Examination of the effect of combined use of Er:YAG laser irradiation and mechanical force loading on bone metabolism using primary human gingival fibroblasts.

Abstract

Prolonged treatment and painful tooth movement are major problems for patients undergoing orthodontic treatment. Accelerating the movement of teeth leads to shortening of the treatment period, so various studies on the movement of teeth have been conducted in the field of orthodontics. In previous studies, we performed a fiber incision-like fiberotomy using an Er:YAG laser in rats and confirmed acceleration of tooth movement. Therefore, in this study, the effect of Er:YAG laser irradiation on human gingival fibroblasts was investigated in vitro. Human gingival fibroblasts (2.0 × 105 cells) were seeded in a 6-well plate and reached 80% confluence 24h later. A control group not undergoing any irradiation and 3 groups undergoing laser irradiation at 0.6W, 1.0W, and 1.2W were investigated. Laser irradiation was performed 24h after cell seeding. The cells were then recovered 24h later, and the cyclooxygenase-2 (COX-2), interleukin-1β (IL-1β), tumor necrosis factor-α (TNF-α), bone morphogenetic protein-2 (BMP-2), and BMP-4 genes were confirmed by PCR. In addition, a control group not undergoing any procedures, a group undergoing only Er:YAG laser irradiation, a group undergoing only centrifugal loading, and a group undergoing both Er:YAG laser irradiation and centrifugal force loading were investigated.

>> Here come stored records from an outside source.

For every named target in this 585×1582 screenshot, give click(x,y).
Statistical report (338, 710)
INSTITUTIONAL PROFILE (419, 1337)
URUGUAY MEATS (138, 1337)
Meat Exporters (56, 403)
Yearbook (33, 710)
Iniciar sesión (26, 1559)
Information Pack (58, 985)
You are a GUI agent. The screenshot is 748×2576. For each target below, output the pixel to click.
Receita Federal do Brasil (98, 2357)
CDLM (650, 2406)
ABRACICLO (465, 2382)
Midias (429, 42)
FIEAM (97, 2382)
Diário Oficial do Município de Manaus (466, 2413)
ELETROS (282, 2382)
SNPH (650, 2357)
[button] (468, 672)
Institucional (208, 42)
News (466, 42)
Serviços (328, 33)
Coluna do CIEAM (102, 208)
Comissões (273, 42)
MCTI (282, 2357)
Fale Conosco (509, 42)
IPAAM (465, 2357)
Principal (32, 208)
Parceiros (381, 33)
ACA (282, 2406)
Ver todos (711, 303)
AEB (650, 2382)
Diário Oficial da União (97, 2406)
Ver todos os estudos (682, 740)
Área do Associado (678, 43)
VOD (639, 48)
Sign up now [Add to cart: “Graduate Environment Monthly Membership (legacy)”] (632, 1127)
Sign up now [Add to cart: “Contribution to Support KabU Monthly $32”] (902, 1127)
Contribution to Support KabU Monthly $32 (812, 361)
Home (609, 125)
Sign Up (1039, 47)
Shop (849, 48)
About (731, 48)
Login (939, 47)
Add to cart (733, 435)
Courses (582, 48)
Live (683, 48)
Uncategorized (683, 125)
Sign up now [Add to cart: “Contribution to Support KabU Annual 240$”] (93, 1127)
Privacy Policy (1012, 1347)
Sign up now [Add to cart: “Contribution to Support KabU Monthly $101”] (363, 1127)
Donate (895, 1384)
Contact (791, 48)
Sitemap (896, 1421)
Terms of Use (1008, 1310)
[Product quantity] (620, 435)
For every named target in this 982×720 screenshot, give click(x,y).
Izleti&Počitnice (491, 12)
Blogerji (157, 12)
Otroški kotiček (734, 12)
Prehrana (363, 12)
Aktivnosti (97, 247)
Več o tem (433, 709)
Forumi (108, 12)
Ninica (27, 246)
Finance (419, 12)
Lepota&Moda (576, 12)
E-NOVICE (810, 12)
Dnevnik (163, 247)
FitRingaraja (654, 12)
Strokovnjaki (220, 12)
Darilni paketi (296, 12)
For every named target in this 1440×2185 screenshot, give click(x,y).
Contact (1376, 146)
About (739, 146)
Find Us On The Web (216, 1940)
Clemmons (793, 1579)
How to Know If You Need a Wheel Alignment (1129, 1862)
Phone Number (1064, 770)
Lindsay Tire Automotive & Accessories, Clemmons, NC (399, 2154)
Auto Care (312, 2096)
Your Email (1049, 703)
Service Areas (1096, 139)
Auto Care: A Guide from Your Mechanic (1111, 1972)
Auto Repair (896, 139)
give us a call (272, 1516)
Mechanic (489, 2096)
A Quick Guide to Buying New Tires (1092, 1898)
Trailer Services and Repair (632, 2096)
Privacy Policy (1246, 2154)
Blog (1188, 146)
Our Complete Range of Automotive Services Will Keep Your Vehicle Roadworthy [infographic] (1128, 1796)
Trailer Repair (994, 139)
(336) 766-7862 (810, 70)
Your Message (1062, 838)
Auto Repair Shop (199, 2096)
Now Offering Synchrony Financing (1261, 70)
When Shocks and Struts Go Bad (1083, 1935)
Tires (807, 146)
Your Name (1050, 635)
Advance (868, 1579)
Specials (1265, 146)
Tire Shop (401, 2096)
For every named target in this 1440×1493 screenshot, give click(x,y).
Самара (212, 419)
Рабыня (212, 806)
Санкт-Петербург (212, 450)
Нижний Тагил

After 24h, cells were collected and PCR was performed. Twenty-four hours after laser irradiation, gene expressions were examined by quantitative RT-PCR, which showed that the gene expressions of COX-2, IL-1β, TNF-α, BMP-2, and BMP-4 increased depending on the amount of irradiation energy, with the largest value at 1.2W. Gene expressions of COX-2, IL-1β, TNF-α, BMP-2, and BMP-4 were significantly higher in the laser with centrifugal load group than in the load group. These results suggest that genes related to bone metabolism are activated in human gingival fibroblasts when mechanical stimulation and laser irradiation are combined. This helps to elucidate the effects of Er:YAG laser irradiation during tooth movement.